Though it is the subject of countless jokes, snoring is not always a laughing matter. At best, it’s a nuisance – especially for the sleep partner. At worst it’s a sign of underlying, more serious problems like obstructive sleep apnea.
Not all people who snore have obstructive sleep apnea, a condition describing the throat closing and obstructing breathing during sleep. However, most sleep apnea sufferers also snore, so the ear, nose and throat doctors at Mass. Eye and Ear will work to identify or rule out sleep apnea and other underlying problems when snoring is present.
When we lie down and sleep, the muscles in and around the throat relax. Snoring is caused when some of those relaxed tissues flutter during breathing, not unlike a flag in the wind. Snoring is common, affecting up to 40 percent of men and 20 percent of women.
Once sleep apnea has been ruled out, Mass. Eye and Ear’s ear, sleep and snoring experts can recommend a variety of strategies to reduce the severity of snoring:
- Losing weight – extra weight carried around the neck and throat can contribute to snoring
- Avoiding smoking – smoking irritates and dries the upper airway, potentially aggravating an existing snoring problem
- Sleep position – some people are less likely to snore when sleeping on the side
- Alcohol moderation – drinking in the evening can contribute to snoring and even to sleep apnea
Self-treatment can lead to bigger problems
Drugstores sell a variety of over-the-counter snoring remedies, but doctors caution against their use.
----
- [PROBLEM DETAILS]
Write the next part of the passage on snoring and sleep apnea, starting right after its final sentence about over-the-counter remedies.

- [INPUT DATA]
----
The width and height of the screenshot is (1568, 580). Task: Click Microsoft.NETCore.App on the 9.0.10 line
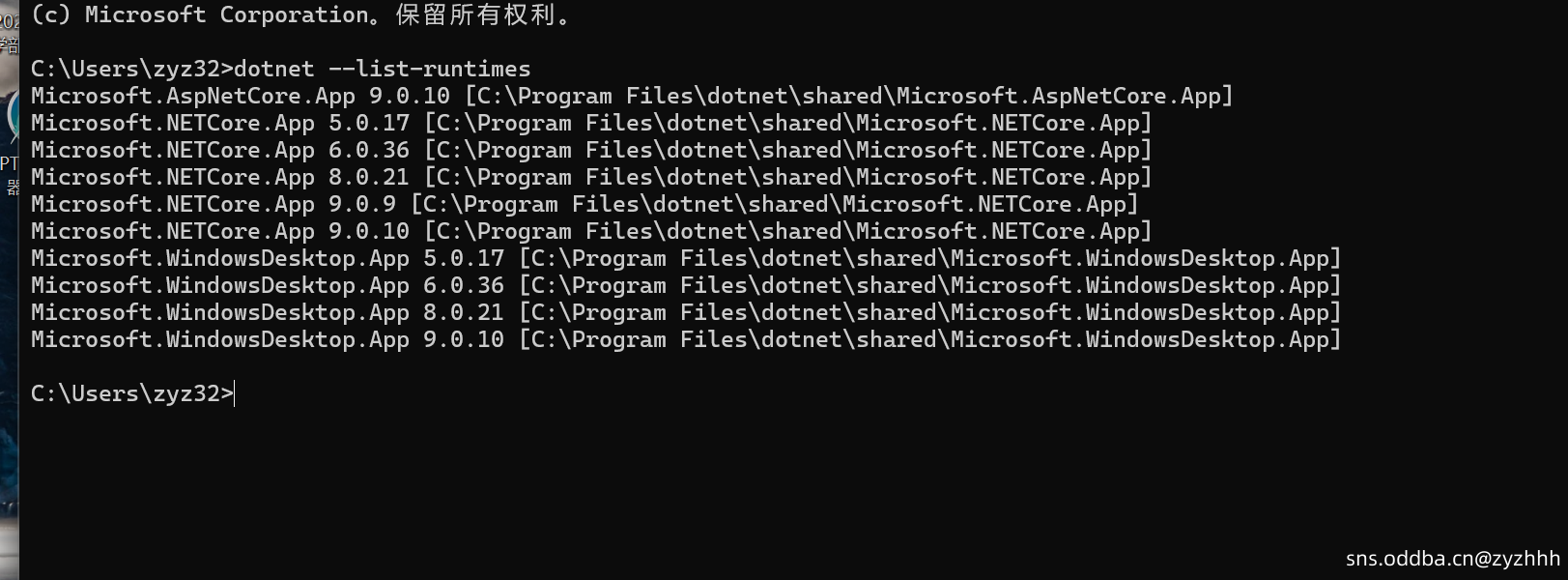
----
- [WRITTEN RESPONSE]
- OTC agents have not been thoroughly studied
- Some nasal sprays will lubricate the upper airway providing temporary relief from snoring – but this is a problem if the snoring is linked to sleep apnea
- Nasal strips can help with comfort, but the source of snoring is farther back, deeper in the throat so they are unlikely to help with snoring
The biggest concern with self-treatment is that OTC agents could mask bigger problems. Snoring is best evaluated by medical experts, to rule out sleep apnea or other more serious airway problems.
Once sleep apnea is ruled out, your doctor can recommend a safe course of action for snoring.